The Gifted Divide

Chapter 11



We are all children of blood and bone. All instruments of vengeance and virtue. This truth holds me close, rocking me like a child in a mother's arms. It binds me in its love as death swallows me in its grasp. - Tomi Adeyemi (Children of Blood and Bone)

* * * *

Needless to say, when the rest of Aegis caught wind of what was happening—via a curt, cryptic phone call from Sera, they weren't exactly thrilled. In fact, "annoyed" would be putting it lightly.

It wasn't the first time she'd run off without them, and everyone knew it wouldn't be the last. And though many of them, especially those more seasoned in the ways of the underground—Raul, Letha, and Laura, understood the reasons why she did it, that understanding didn't mean they were any less irritated by it.

"There are times when I really feel like throttling her," Claudia muttered darkly, cracking open a soda with a sharp pop as she settled into her usual corner on the weathered couch on the first floor of the boathouse. Her thigh-high boots crossed at the ankles with casual elegance, but her pale green eyes were stormy. "What part of 'ask for help' is so goddess-damned difficult to understand?"

Lucie, seated cross-legged on the rug beside Raul's couch, gave a soft, nervous giggle.

It died quickly in the air, unheard or unacknowledged, as Raul let out a distracted grunt without looking up from his portable computer. He was hunched over it as always, the glow of the screen painting his features in faint blue, his fingers tapping rhythmically as if it was just another night.

"Well," Raul said after a pause, his voice calm but edged with dry irony, "we all thought this 'request' sounded fishy from the start. I'm not surprised Sera went digging into it solo. It's kind of her thing."
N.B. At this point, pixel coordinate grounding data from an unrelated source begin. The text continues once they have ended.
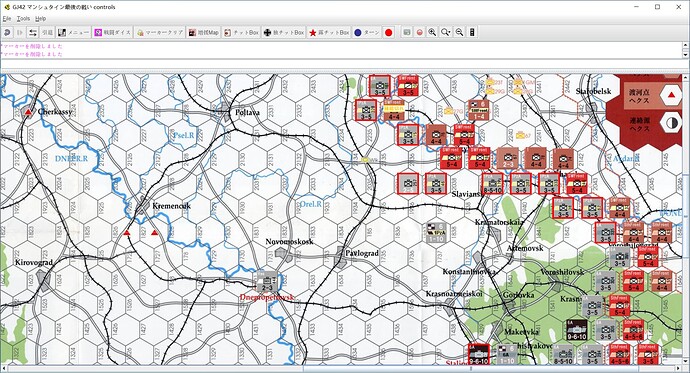
Task: Open the red star ソ連 チットBox
Action: pos(329,33)
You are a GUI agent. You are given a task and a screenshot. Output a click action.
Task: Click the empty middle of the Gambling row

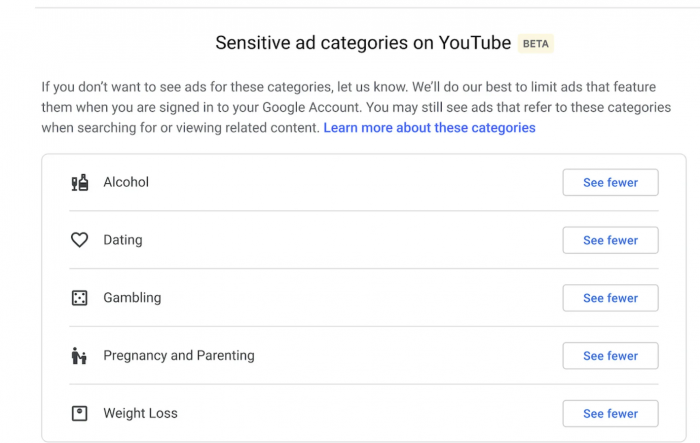tap(360, 298)
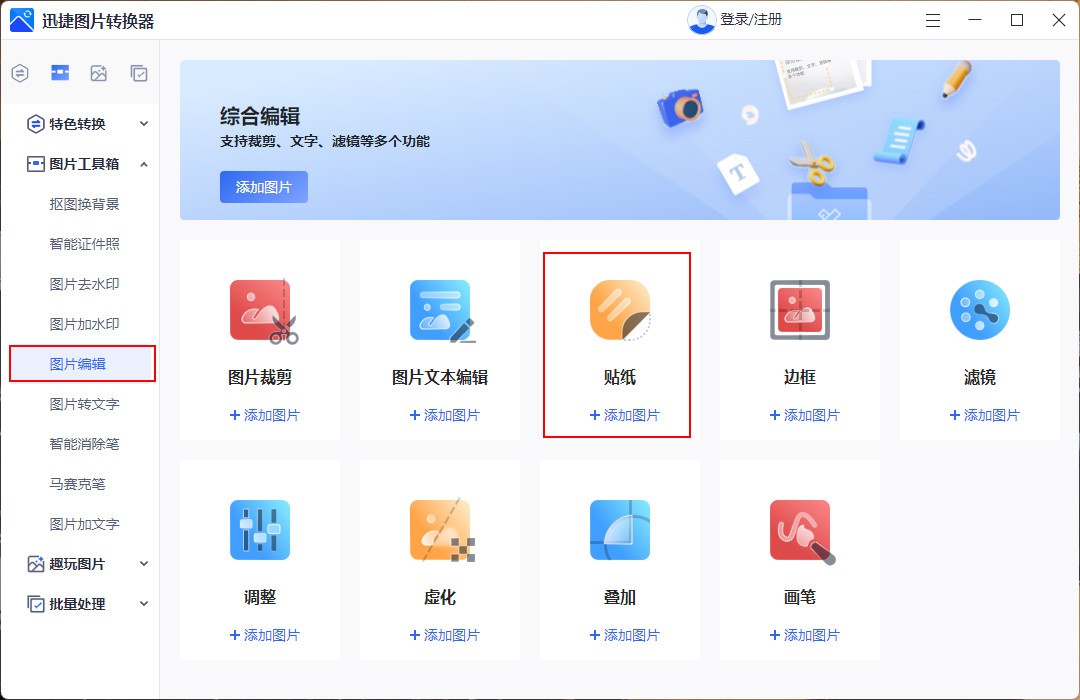Screen dimensions: 1080x700
Task: Open the hamburger menu near window controls
Action: point(932,19)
That earned a few nods, but no one looked pleased.

A heavy silence settled over them for several long moments.

The kind that stretches, cold and taut, as each person weighed what it meant—for Sera to walk into what turned out to be an ambush. Thirty hunters. Thirty. And she'd faced them down alone. No doubt she could handle herself. If anyone could, it was Sera, but that didn't mean she'd walk away unscathed.
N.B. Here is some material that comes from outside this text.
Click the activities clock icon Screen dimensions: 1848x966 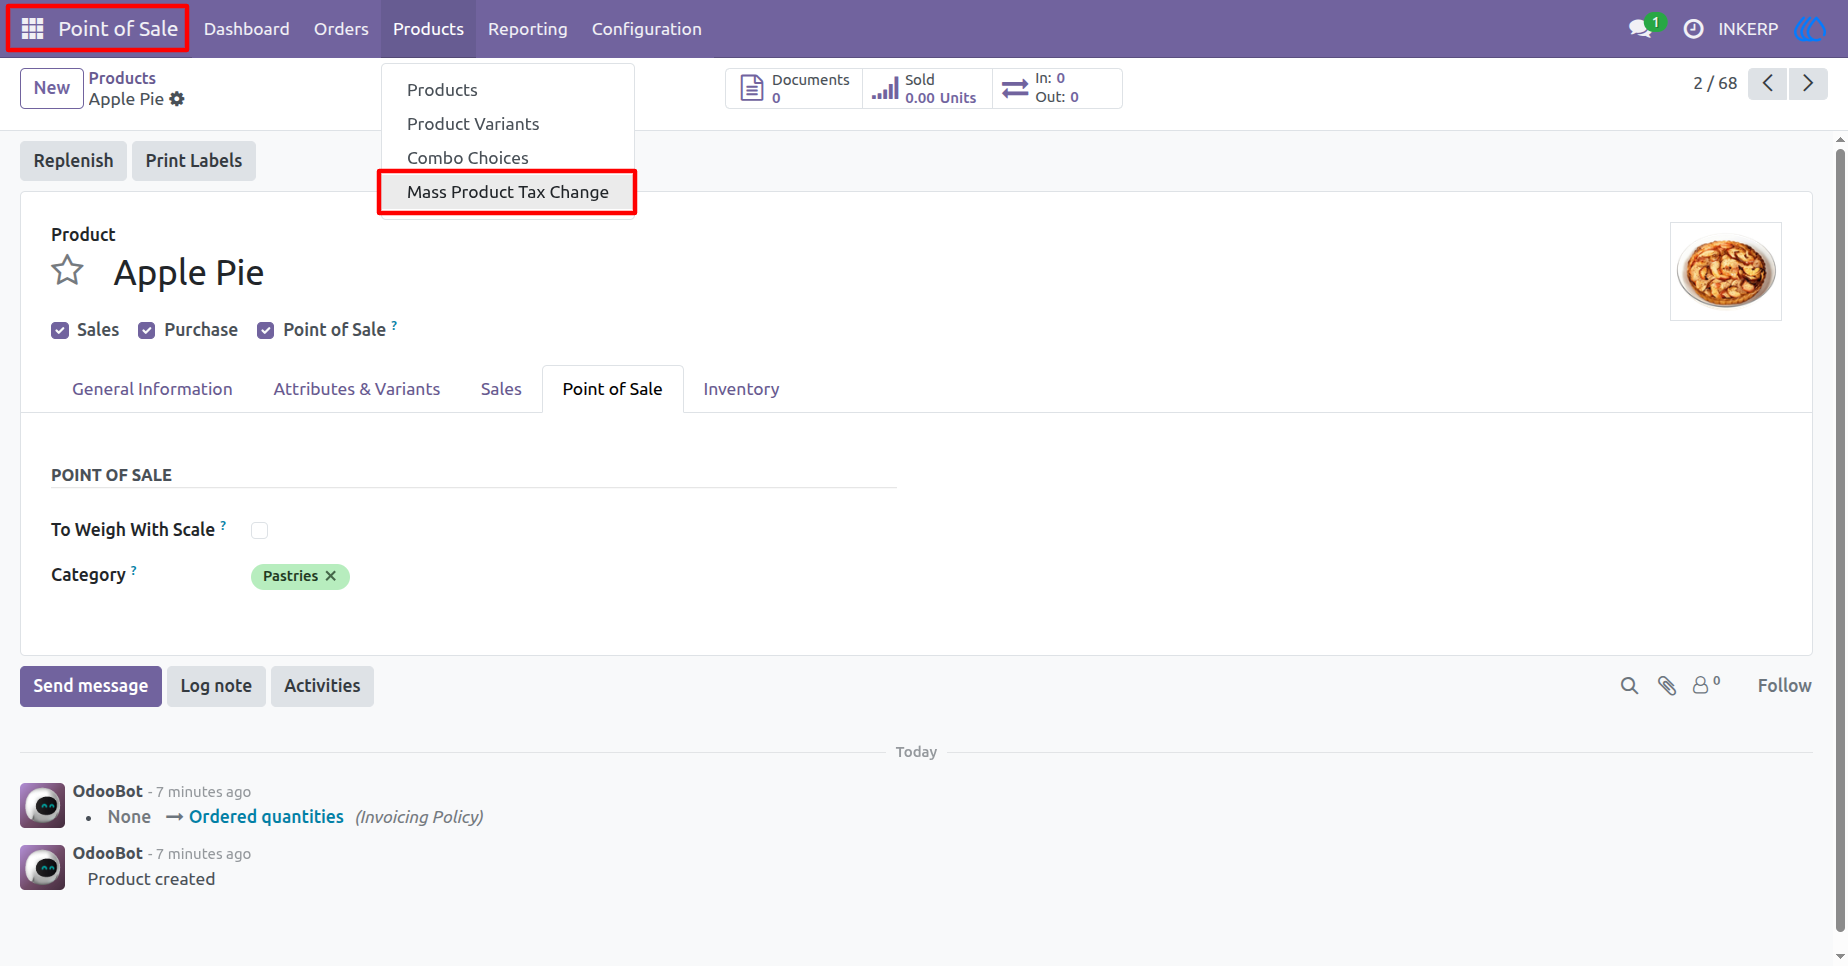(x=1693, y=29)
And that, perhaps, was what made it worse. The fact that they all knew she would rather take on death itself than endanger any of them.

"If the hunters set this trap specifically for her," Letha said at last, her pale eyes like shards of glass under the low light, "then there's no doubt they know she's alive. And if they know she's alive, they probably suspect what she's really been up to."

More nods, heavier this time.

"Aegis came onto the scene not long after Blade went down," Letha continued. "And there's only a handful of people in this country who could pull off what Aegis does, day after day. The hunters aren't stupid. This won't be the last attempt to flush her out."

"We'll confront her about it when she returns," Neil said, his arms crossed as he leaned against the kitchen counter. His tone was quiet and composed, but beneath it was something harder. Frustration, perhaps. Concern. "But what exactly is this 'Pit' that she's challenged the hunter to?"

His gaze shifted toward Raul, Letha, and Laura—the three who had roots deep in the shadows of the underground, in a world that the rest of Aegis was still learning to navigate.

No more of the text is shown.